L’annuncio e l’interpretazione della croce - La conclusione stessa di Gesù interpreta quella voce dal cielo come finalizzata agli ascoltatori, ai quali mostra come nel mistero della croce si realizzi l’intronizzazione del vero re e contemporaneamente la sconfitta dell’impero demoniaco.
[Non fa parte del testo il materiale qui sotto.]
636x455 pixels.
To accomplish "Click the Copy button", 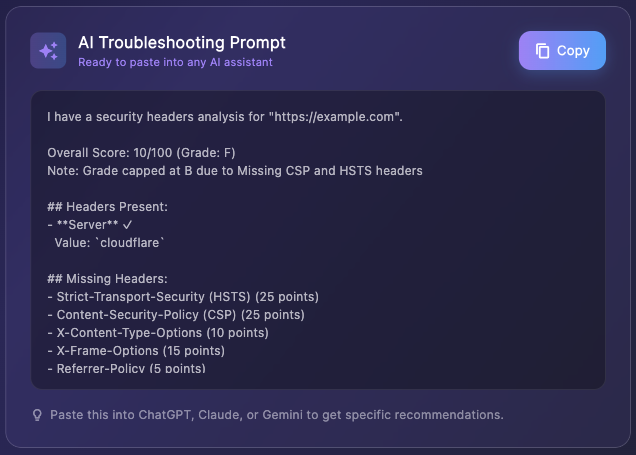I will pyautogui.click(x=562, y=51).
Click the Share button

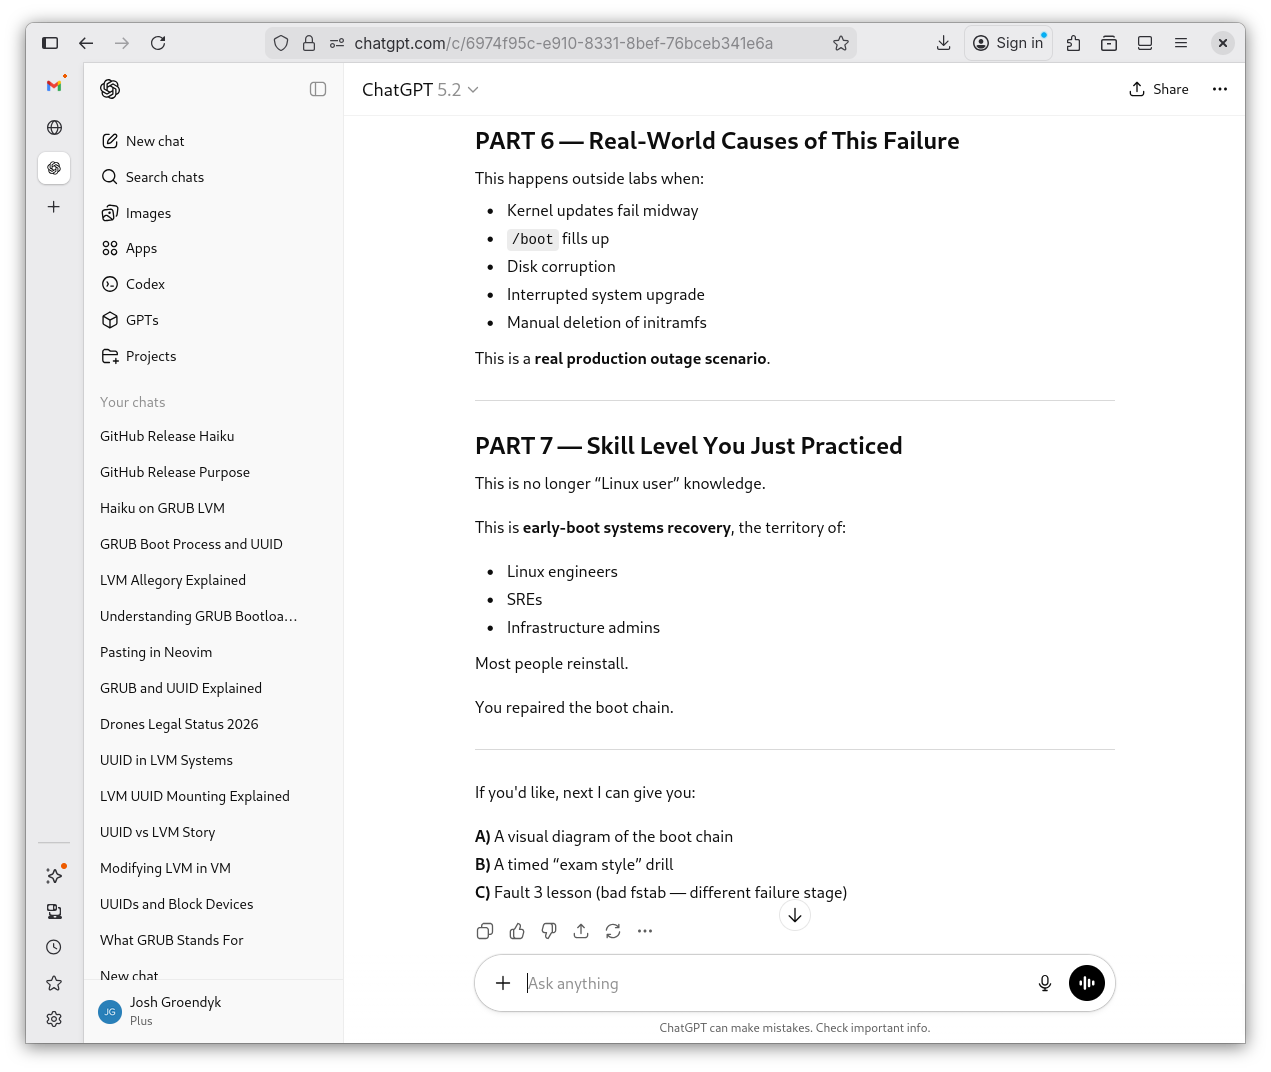[x=1159, y=89]
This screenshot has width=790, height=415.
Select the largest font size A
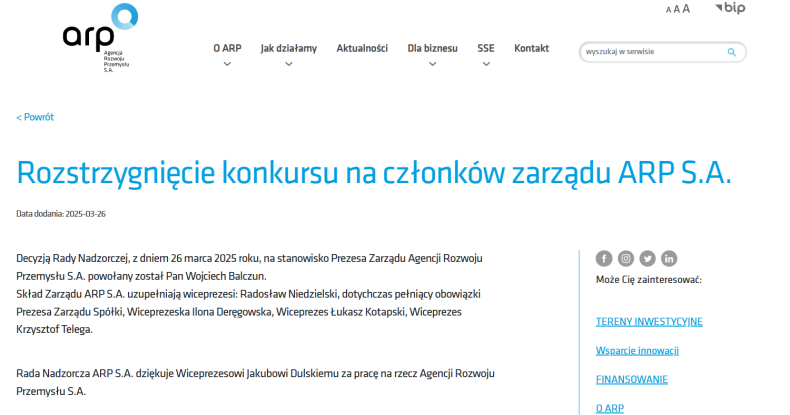click(686, 9)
Riprendendo ciò che era stato detto a Nicodemo (cfr. Gv 3,14: l’abbiamo letto domenica scorsa!), Giovanni adopera una espressione ambigua per spiegare il senso autentico della croce di Cristo: «Quando sarò innalzato da terra, attirerò tutti a me» (Gv 12,32). Come abbiamo già visto, il verbo innalzare o esaltare (in greco: hypsóō) ha due significati: può alludere alla salita al trono come vertice della carriera e massimo onore, ma può anche accennare alla morte in croce. Entrambi i significati sono corretti e devono essere integrati per comprendere l’evento culmine del Messia Gesù: egli infatti annuncia che il proprio destino sarà la croce (Gv 12,33), la quale però diventerà il suo trono, dal momento che l’innalzamento sulla croce coinciderà col raggiungimento della meta e con la realizzazione della propria missione. Se umanamente le due cose non possono stare assieme, invece nell’esperienza di Gesù i due eventi hanno coinciso. Egli è stato innalzato sul patibolo, ma in quel momento è asceso al trono ed ha assunto tutto il potere, perciò attira a sé tutto e tutti. La crocifissione coincide con l’intronizzazione del Re dell’universo e con il raduno degli eletti: «Regnavit a ligno Deus», come interpreta l’inno alla croce di Venanzio Fortunato.
Inoltre in tale evento si compie «il giudizio di questo mondo» (Gv 12,31). L’intronizzazione del Messia segna la sconfitta del potere demoniaco del male e della morte, personificato apocalitticamente nel «principe di questo mondo», l’arconte della struttura corrotta: non c’è posto per due re sul trono! Perciò la croce di Cristo, trono del vero re, con un’immagine apocalittica viene presentata come il momento e lo strumento che getta via dal potere le forze oscure.